Auditability / Cheating

Question

Auditability / Cheating

dbrgn opened this issue 2 years ago · 8 comments

Just a small thought after seeing this project for the first time: The name of this crate implies that the embedded information allows ensuring that no vulnerable dependencies were used. However, if I'm not mistaken, it would be very simple to overwrite this section of the binary, and simply lie about the actual dependencies used, right? (For example, to change versions, or to hide dependencies with "unsuitable licenses".) So while this section makes it easier to find vulnerabilities in your own binaries, it does not make your binary that much more auditable towards third parties that don't trust you.

Maybe a FAQ section in the README ("Can I be sure that the dependency information embedded in the binary is correct?") would make sense. Or maybe "cargo auditable" isn't the best name? (But you've probably thought more about this than I have. Related to #1.)

Answer 1 · 2022-12-11T22:28:42.000Z

That's true, but if an attacker can modify your binaries, you have way bigger problems than potentially vulnerable dependencies. Your binary is probably stuffed with malware!
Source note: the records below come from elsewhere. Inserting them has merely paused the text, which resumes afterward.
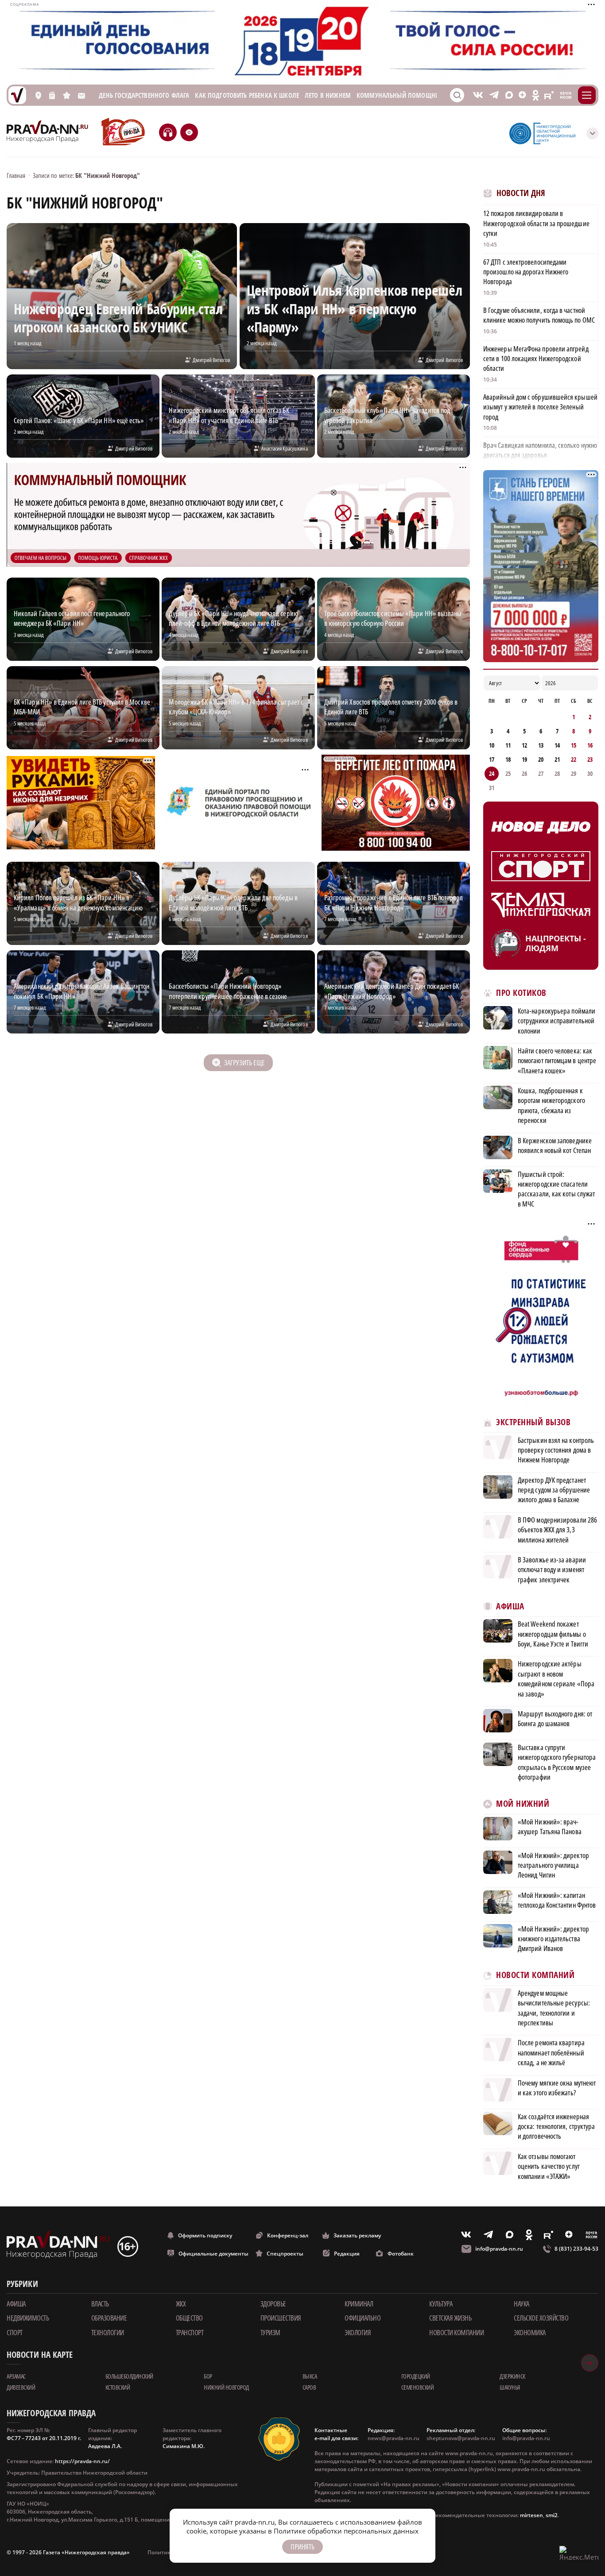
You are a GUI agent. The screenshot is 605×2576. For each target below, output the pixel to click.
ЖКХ (181, 2304)
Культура (440, 2304)
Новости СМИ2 (507, 2195)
Perhaps I should add an entry to the FAQ?

Answer 2 · 2022-12-11T22:47:05.000Z

Hm, that (an attacker modifying my binary) wasn't the case I meant... Instead, I meant a company saying "here are our binaries, you can audit them", who have tampered with their own binaries to make their binaries look safe (or GPL free) while they aren't.

Answer 3 · 2022-12-11T22:51:31.000Z

Oh! A company can give you anything if your builds aren't reproducible, the binary is just a black box then.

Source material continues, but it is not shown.